Segment Start: SOURCE DATA

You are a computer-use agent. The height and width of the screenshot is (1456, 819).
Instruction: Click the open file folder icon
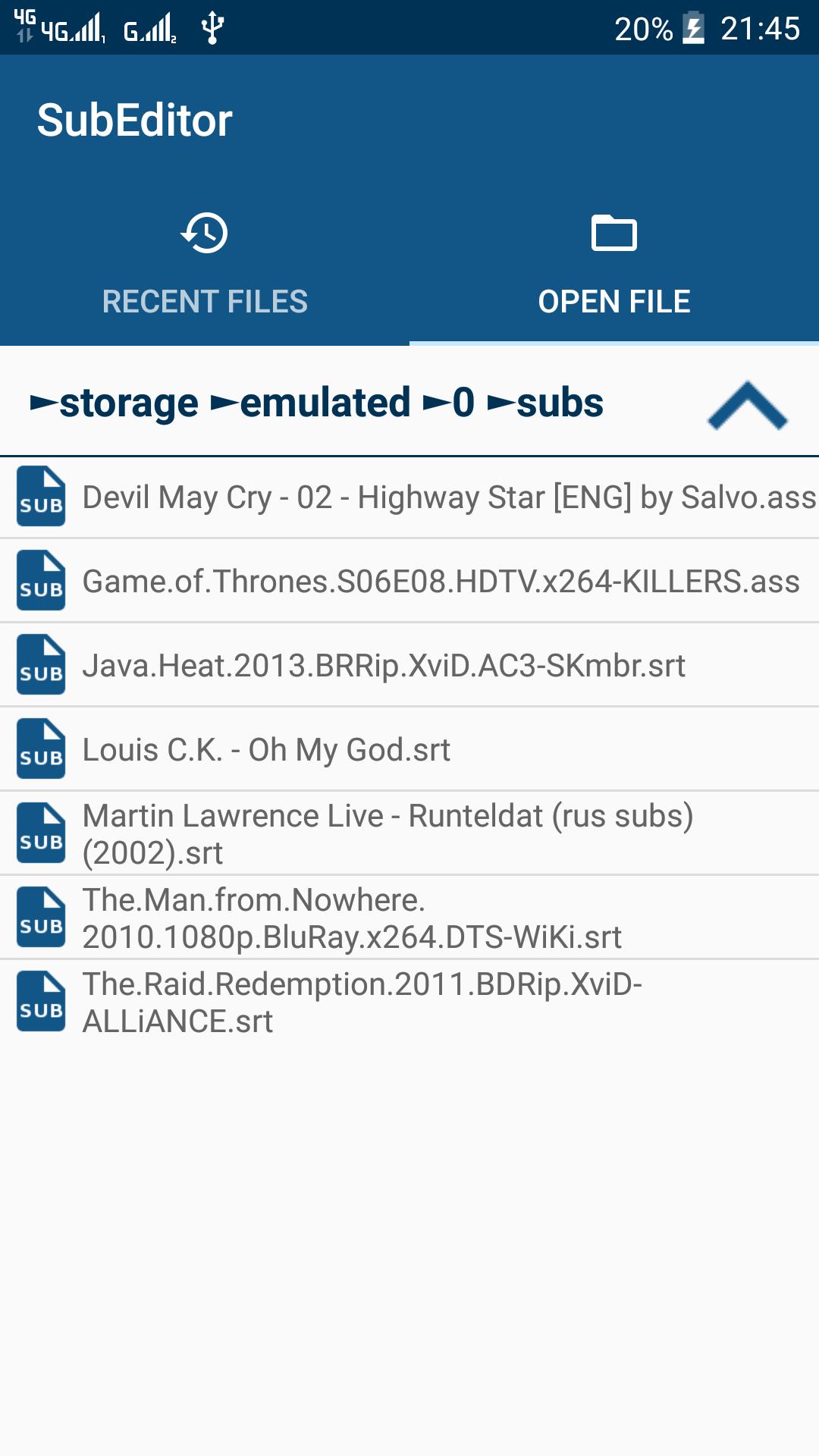click(613, 233)
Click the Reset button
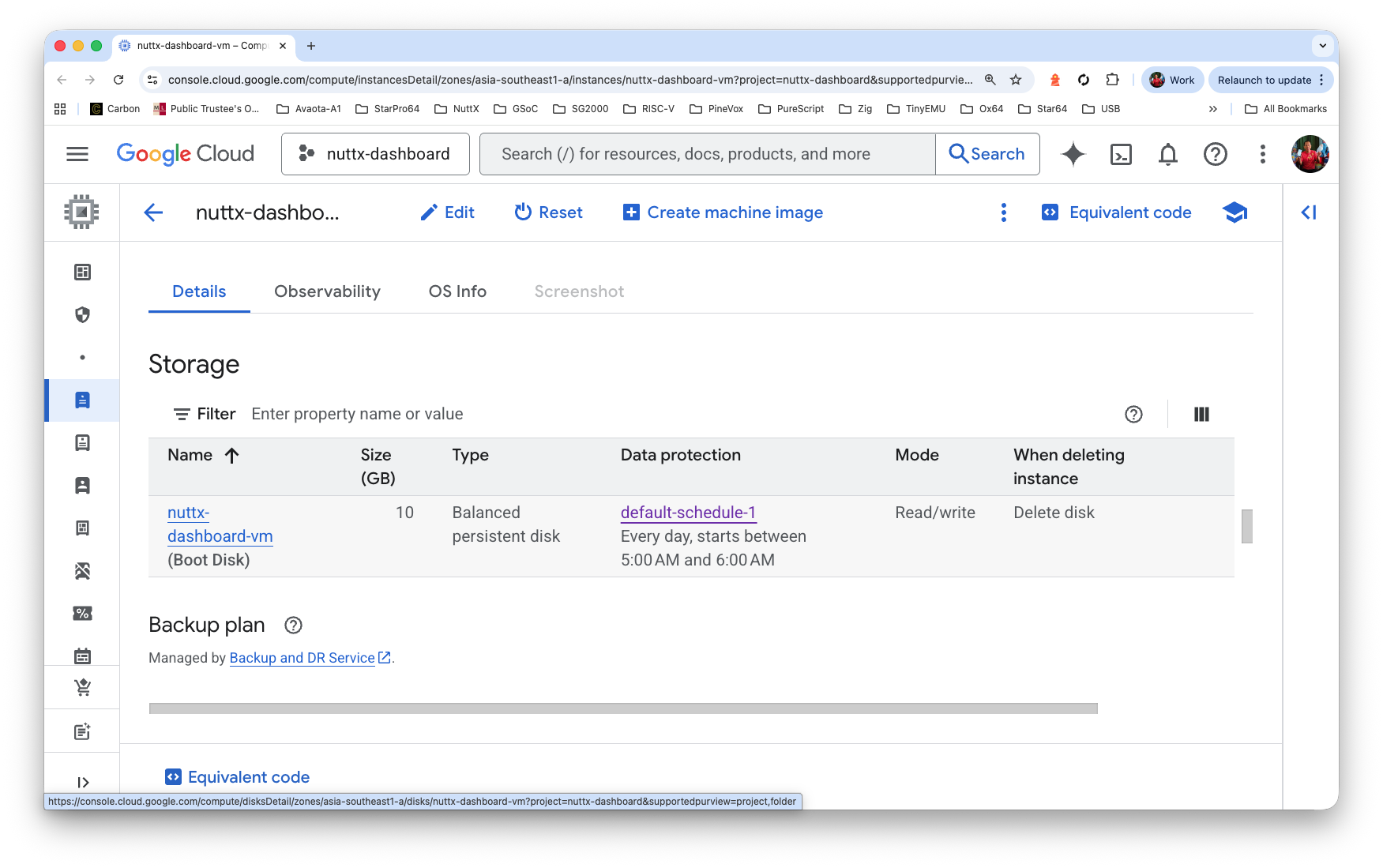 [548, 212]
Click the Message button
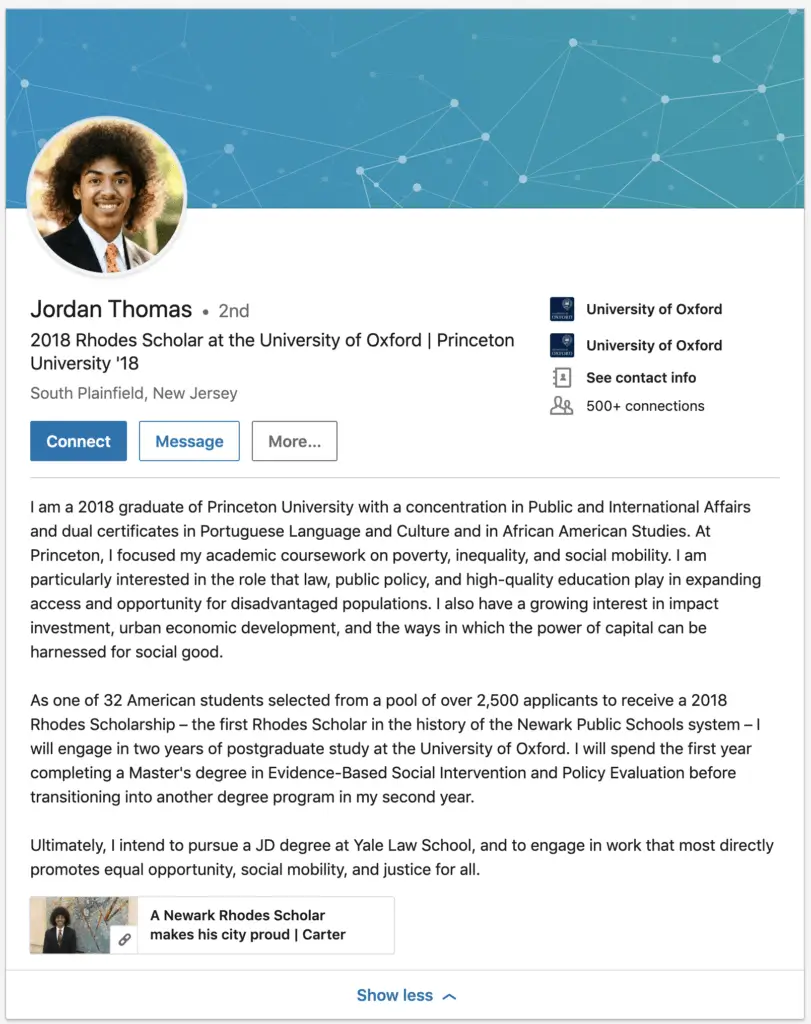The width and height of the screenshot is (811, 1024). click(x=189, y=441)
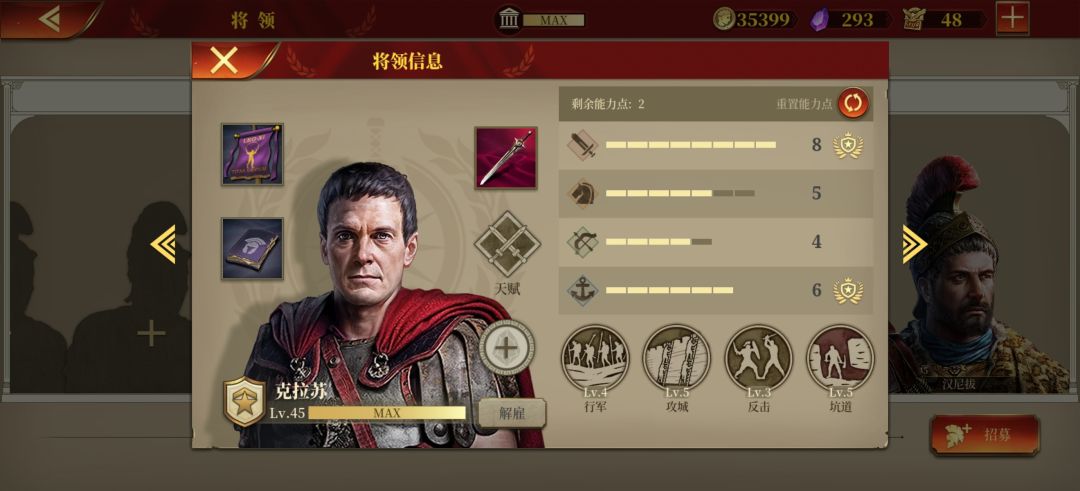The width and height of the screenshot is (1080, 491).
Task: Open the purple banner equipment slot
Action: 252,154
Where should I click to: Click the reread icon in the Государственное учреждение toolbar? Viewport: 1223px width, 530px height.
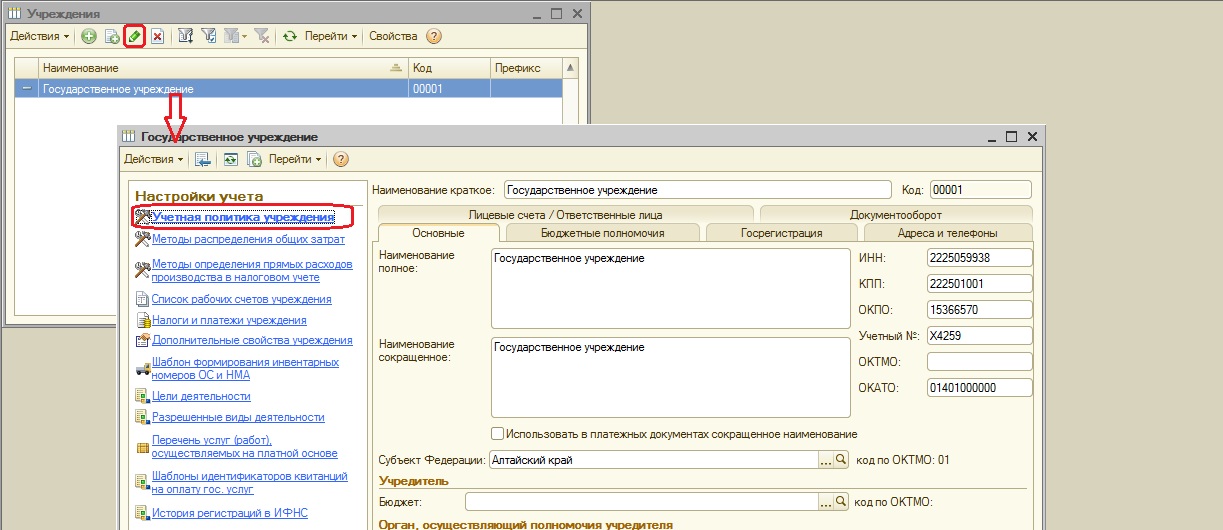[230, 159]
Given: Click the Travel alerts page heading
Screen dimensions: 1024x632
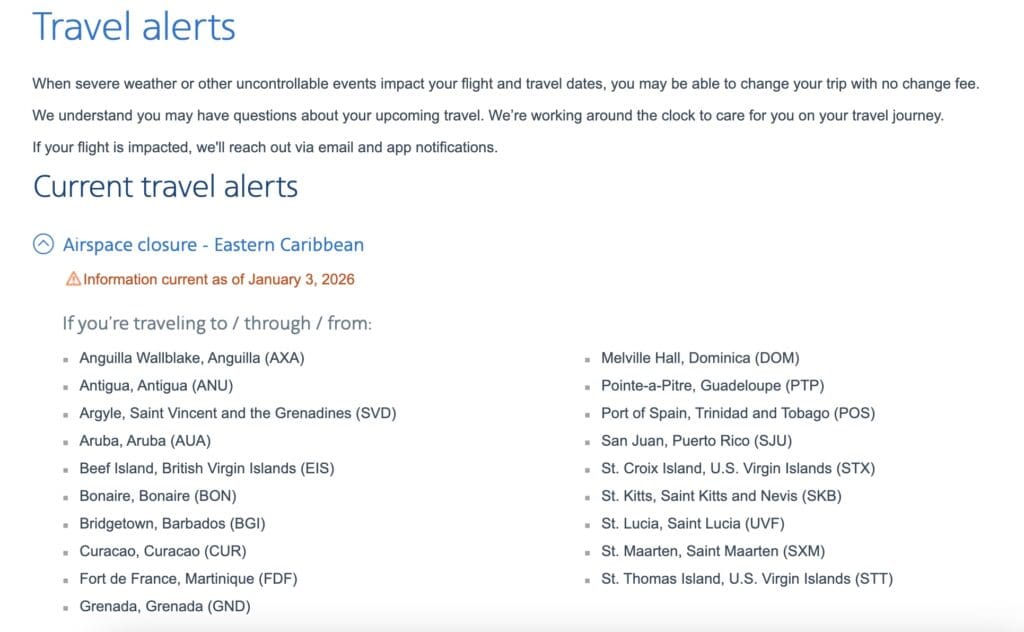Looking at the screenshot, I should (x=134, y=26).
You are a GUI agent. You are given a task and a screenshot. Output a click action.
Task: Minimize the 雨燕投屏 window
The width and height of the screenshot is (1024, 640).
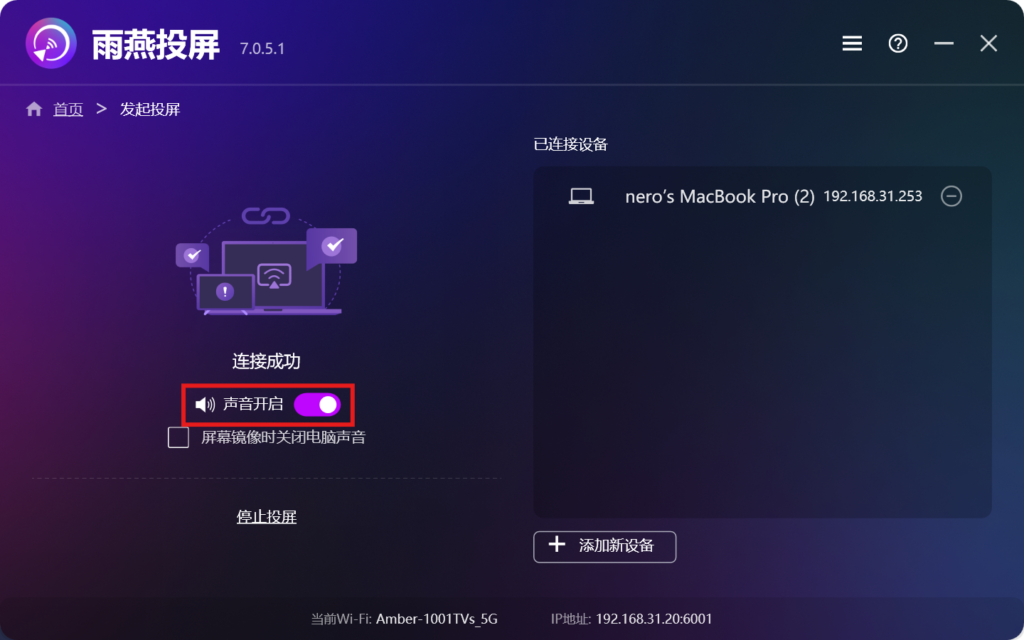tap(944, 44)
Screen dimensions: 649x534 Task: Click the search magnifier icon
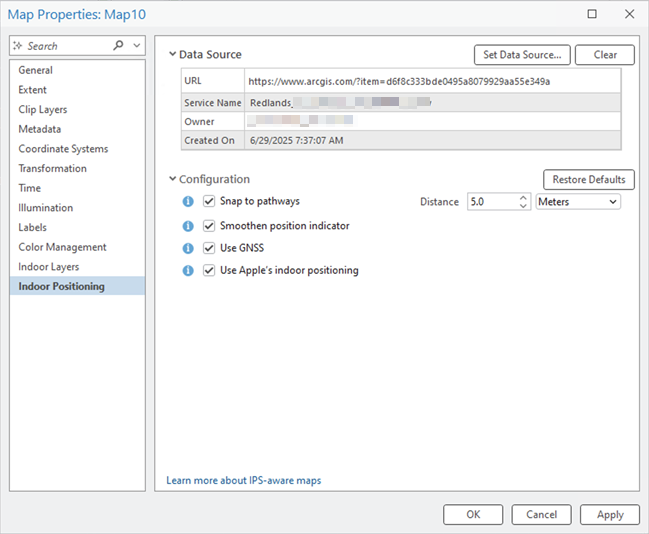coord(119,46)
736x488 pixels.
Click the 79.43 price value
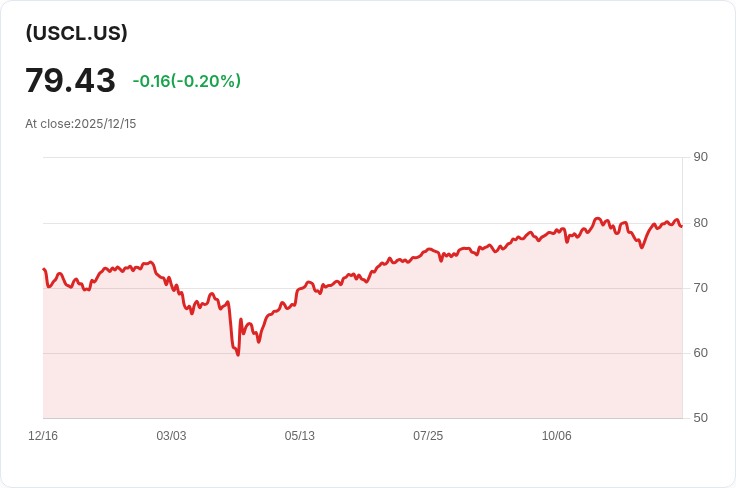click(x=70, y=80)
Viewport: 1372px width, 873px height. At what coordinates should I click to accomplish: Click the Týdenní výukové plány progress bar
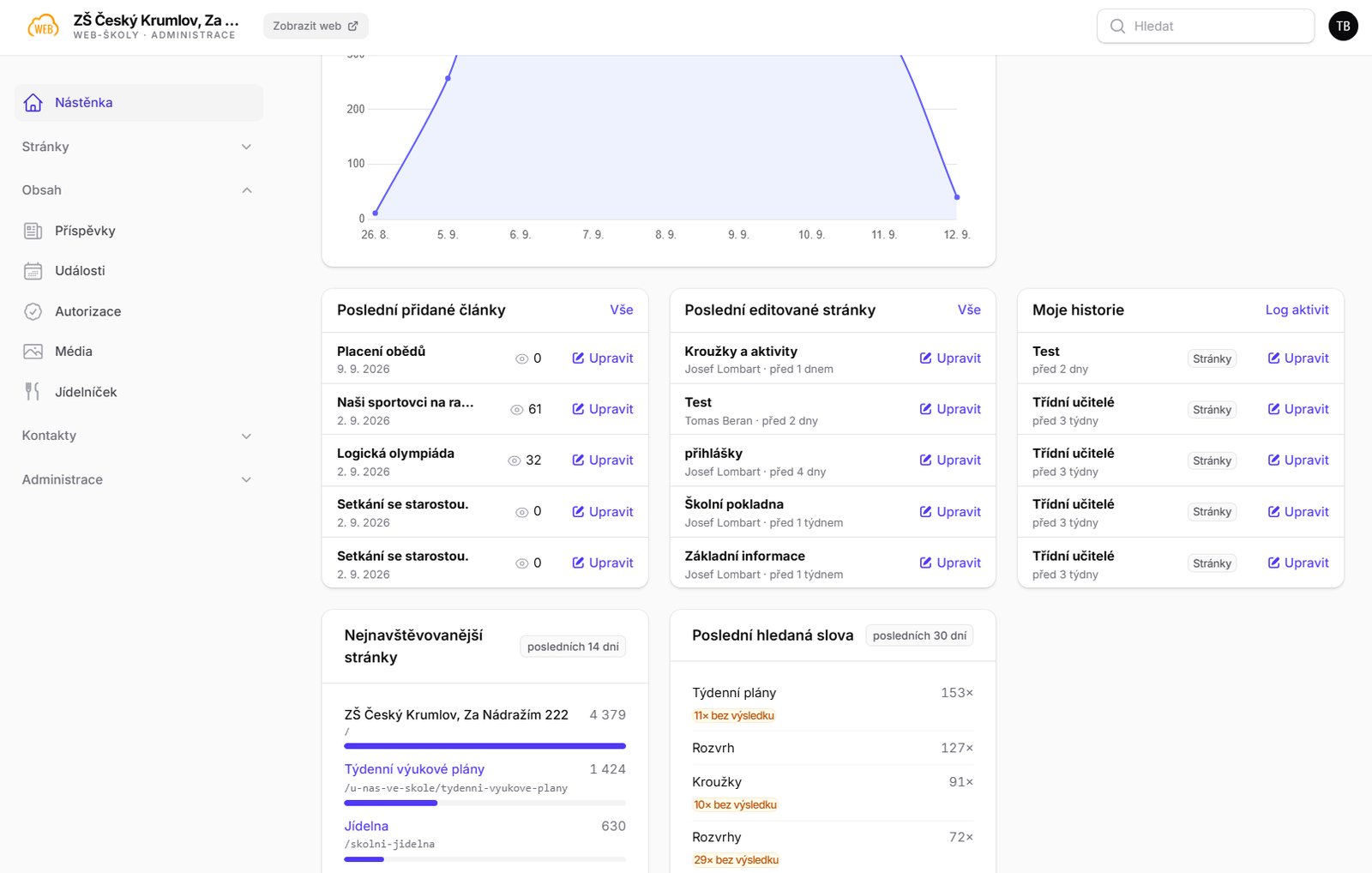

Segment End: SOURCE DATA

— WHAT YOU HAVE TO DO —
Print all records verbatim, excluding pictures.

— ANSWER BOX —
You are a computer-use agent. The height and width of the screenshot is (1456, 819).
Instruction: Click the open file folder icon
click(613, 233)
Click the Reset button
 [548, 212]
Click the Message button
The width and height of the screenshot is (811, 1024). click(x=189, y=441)
The width and height of the screenshot is (1080, 491).
Task: Open the purple banner equipment slot
Action: 252,154
Where should I click to: Click the reread icon in the Государственное учреждение toolbar? Viewport: 1223px width, 530px height.
[230, 159]
Given: Click the Travel alerts page heading
Screen dimensions: 1024x632
Looking at the screenshot, I should (x=134, y=26).
You are a GUI agent. You are given a task and a screenshot. Output a click action.
Task: Minimize the 雨燕投屏 window
The width and height of the screenshot is (1024, 640).
tap(944, 44)
Screen dimensions: 649x534 Task: Click the search magnifier icon
coord(119,46)
736x488 pixels.
Click the 79.43 price value
click(x=70, y=80)
Viewport: 1372px width, 873px height. At what coordinates should I click to accomplish: Click the Týdenní výukové plány progress bar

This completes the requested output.